Gold price prediction: Spot gold is expected to trade with a slight bearish tilt unless US-China trade tensions surface up once again. (AI image)

Gold price prediction: Gold prices are trading within a range due to fall in demand for safe haven assets. As the Donald Trump administration finalises trade deals, global economic uncertainties are somewhat ebbing, leading to gold prices declining. Praveen Singh, Senior Fundamental Research Analyst- Currencies and Commodities at Mirae Asset Sharekhan shares his views on gold price outlook and what levels investors should watch out for:Gold Price Performance:

  • On July 28, spot gold extended its decline to the fourth straight day as the European Union (EU) and the US announced that a trade deal framework has been reached under which 70% of the EU exports to the US will be subjected to 15% tariffs while reducing tariffs on some American goods to zero. In addition, the EU will buy huge amounts of US military equipment, invest fresh $600 billion in the US and purchase $750 billion of American energy products.
  • Although the US-EU trade deal has removed some uncertainty in the markets and mitigated risks to the global economy to an extent, some of the EU officials have criticized the deal as a compromise as even a 15% tariff rate will have significant negative consequences for the European economy.
  • Spot gold fell on reduced safe haven demand and a stronger US Dollar as the Euro tumbled on possible negative impacts of the deal on the Bloc’s economy.
  • The yellow metal fell nearly 0.35% in the week ending July 25; thus, posting its second straight weekly decline.
  • The shiny metal at the time of writing was changing hands at $3314, down 0.68% for the day. The MCX October gold contract at Rs 98,400 was down around 0.35%.

Trade developments:

  • Following the deal with the EU, the effective US tariff rate stands at 16% currently, highest since the 1930s and six times the rate when Trump took office at the start of the year.
  • The US and China began two-day trade negotiation talks in Stockholm Monday. Chinese Vice Premier He Lifeng and US Treasury Secretary Bessent will lead their delegations as the agenda is expected to include extension of current tariff truce, fentanyl trafficking and China buying sanctioned Russian and Iranian oil.
  • India-US trade deal agreement is yet to be reached.
  • President Trump said that he may impose 15-20% tariffs on the nations which have yet to reach trade agreements.

US Dollar and yields:

  • The US Dollar Index extended its rebound for the third consecutive day on Monday as the Euro slumped nearly 1%.
  • At the time of writing this article, the Index was noted at 98.41, up around 0.80% on the day. It is up nearly 1.60% in July, which is turning out to be its best month this year so far.
  • Ten-year US yields that fell around 3 bps last week, were up by 2 bps on Monday as the yields hovered around 4.41%.
  • Thirty-year yields at 4.95% were up 2 bps, too, though 2-year yields were steady at 3.93%.

Geopolitics:

  • US President Trump said that shortening his timeline for Russia to reach a truce to reach an agreement with Ukraine, he would make a new deadline of about 10 or 12 days and would announce it by Tuesday.
  • According to defense analysts, the US, to signal Russia its commitment to the Europe’ security, has likely moved nuclear weapons to the UK for the first time since 2008.

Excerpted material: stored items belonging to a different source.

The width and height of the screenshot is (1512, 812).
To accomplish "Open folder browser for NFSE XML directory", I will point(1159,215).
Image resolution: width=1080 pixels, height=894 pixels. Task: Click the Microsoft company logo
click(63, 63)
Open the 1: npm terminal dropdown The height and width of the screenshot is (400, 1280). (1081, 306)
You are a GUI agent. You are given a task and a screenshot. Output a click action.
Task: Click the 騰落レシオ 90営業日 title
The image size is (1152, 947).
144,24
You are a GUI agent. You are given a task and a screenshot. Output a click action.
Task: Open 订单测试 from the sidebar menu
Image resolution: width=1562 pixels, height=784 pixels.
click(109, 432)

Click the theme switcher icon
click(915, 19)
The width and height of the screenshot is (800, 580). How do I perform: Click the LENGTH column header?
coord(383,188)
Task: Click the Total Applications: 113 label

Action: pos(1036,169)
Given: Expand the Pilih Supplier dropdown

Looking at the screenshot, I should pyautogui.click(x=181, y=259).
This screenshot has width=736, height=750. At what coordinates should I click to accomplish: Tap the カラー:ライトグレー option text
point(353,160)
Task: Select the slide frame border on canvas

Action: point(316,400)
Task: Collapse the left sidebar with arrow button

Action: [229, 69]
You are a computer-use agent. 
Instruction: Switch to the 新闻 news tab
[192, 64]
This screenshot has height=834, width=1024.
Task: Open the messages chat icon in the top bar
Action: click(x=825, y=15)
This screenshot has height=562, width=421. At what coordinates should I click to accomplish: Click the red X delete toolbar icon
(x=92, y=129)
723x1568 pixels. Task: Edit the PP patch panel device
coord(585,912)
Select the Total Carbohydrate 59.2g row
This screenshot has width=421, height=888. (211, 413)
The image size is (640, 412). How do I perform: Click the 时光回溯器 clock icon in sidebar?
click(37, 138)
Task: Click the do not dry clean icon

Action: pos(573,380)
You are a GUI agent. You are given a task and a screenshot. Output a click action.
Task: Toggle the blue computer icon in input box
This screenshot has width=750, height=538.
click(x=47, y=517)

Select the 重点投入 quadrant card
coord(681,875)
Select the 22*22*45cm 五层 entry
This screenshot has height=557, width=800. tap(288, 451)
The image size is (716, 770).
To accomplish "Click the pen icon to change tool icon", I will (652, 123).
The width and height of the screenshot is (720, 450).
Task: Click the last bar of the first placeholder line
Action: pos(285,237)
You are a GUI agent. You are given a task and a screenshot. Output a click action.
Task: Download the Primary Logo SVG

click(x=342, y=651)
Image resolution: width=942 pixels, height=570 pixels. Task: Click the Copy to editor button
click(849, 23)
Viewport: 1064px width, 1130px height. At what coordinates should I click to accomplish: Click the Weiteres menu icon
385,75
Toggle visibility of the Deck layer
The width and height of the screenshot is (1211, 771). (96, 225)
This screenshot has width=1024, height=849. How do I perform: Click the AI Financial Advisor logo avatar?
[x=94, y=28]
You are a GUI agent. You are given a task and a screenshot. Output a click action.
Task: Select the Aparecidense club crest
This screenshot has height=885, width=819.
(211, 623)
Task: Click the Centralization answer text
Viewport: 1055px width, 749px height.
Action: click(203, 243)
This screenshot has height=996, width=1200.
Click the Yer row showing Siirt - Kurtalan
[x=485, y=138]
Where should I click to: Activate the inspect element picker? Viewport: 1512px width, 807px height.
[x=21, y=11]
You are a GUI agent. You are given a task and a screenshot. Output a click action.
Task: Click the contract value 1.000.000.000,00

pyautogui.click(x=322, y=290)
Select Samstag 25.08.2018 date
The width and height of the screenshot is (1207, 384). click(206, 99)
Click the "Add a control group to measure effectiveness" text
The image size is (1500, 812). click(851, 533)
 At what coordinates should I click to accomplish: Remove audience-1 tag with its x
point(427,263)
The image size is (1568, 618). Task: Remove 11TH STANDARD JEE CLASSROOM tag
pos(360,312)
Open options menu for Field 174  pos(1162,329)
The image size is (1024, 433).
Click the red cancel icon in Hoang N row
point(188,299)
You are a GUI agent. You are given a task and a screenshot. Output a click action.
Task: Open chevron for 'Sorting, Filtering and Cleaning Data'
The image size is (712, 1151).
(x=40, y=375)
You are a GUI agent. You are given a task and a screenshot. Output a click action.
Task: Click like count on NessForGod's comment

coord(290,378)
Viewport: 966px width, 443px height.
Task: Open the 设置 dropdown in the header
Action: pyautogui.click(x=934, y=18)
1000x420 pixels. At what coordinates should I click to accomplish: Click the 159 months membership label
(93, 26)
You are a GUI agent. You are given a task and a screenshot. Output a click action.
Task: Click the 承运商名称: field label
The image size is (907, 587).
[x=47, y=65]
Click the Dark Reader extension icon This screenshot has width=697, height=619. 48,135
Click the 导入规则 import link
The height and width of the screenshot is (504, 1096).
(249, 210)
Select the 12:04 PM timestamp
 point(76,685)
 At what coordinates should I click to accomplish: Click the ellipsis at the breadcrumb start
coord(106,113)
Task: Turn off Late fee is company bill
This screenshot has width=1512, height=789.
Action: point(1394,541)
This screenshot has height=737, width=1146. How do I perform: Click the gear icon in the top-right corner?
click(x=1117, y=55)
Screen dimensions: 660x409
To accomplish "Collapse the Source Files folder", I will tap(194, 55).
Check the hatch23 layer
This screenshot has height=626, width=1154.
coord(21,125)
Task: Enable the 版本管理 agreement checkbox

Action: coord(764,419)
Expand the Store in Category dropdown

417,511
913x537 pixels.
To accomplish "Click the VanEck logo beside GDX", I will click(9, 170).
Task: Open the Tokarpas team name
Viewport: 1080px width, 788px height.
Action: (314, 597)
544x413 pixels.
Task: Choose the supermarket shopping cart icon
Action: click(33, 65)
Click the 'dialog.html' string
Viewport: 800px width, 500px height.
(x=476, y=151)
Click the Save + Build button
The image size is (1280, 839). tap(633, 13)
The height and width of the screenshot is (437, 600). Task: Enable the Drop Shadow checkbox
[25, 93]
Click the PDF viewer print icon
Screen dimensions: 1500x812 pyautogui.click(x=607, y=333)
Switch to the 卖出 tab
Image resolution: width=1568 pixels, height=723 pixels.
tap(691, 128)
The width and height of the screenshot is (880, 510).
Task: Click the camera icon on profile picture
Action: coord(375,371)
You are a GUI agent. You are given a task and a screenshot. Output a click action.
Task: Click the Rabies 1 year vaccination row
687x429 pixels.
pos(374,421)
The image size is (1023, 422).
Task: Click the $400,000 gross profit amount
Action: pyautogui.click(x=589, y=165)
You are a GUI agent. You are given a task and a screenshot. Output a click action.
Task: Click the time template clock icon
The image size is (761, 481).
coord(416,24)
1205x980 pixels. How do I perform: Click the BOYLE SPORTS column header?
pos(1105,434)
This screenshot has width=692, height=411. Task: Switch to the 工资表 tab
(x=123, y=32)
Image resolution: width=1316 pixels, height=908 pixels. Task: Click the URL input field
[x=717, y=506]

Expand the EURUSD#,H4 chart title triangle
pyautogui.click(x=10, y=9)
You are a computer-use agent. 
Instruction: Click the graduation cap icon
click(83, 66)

ETF and COMEX gold stocks:

  • As of July 25, total known global gold ETF holdings reached a fresh cycle-high 91.83 MOz — highest since July 31, 2023– as ETFs recorded net inflows for the fifth straight day.
  • ETF holdings are up 10.77% YTD.
  • COMEX gold stocks at 37.76 MOz are down over 16% from the record-high level of 45.072 MOz reached on April 4.

Upcoming data and events:

  • This week is going to be quite a busy week as a raft of crucial macroeconomic data will be released amid key events like the FOMC monetary policy decision and trade news flow as the August 1 tariff deadline approaches.
  • Major US data on card include JOLTs job openings (June), Conference Board Consumer Confidence (July), ADP employment change (July), Q2 GDP, nonfarm payroll report (July), University of Michigan Sentiment (July final), ISM manufacturing (July) and June’s core PCE price Index — Fed’s preferred gauge of inflation.

Gold Price Outlook:

  • As per Bloomberg, despite tariff concerns, nearly 82% of the S&P 500 companies that have reported their Q2 earnings so far have beaten profit forecasts, which makes Q2 to be on track for the best quarter in four years.
  • A weaker Indian Rupee offers some support to the domestic gold prices.
  • Downside may be limited ahead of the FOMC’s monetary policy decision due on July 30. Concerns over US-Russia relations may lend some support to the metal.
  • The Fed is expected to hold the overnight Fed Fund rate steady in the range of 4.25%-4.50%; however, investors look forward to clues on the future path of the policy, more so as the Fed Governor Waller has only recently supported the idea of beginning the rate cuts from July meeting itself.
  • The US Dollar is likely to trade with a slight positive bias in the runup to the FOMC decision as markets digest the near-term implications of the EU-US trade deal.
  • Investors monitor US-China trade talks as well.
  • Spot gold is expected to trade with a slight bearish tilt unless US-China trade tensions surface up once again.
  • Support is noted at $3292 Rs 97,700)/$3282 (Rs 97,400)/$3255 (Rs 96,600)/$3228 (Rs 95,800), while resistance comes in at $3343 (Rs 99,200)/$3375 (Rs 102,000).
  • Selling into rallies with a tight stop-loss is the preferred strategy for very short-term trading.
  • The US and China agreeing to extend their trade deal deadline may push the metal to $3255 in the short-term. Extension of the August 12 deadline is likely in the wake of the trade deals with Japan and the EU, though details of these deals are still awaited.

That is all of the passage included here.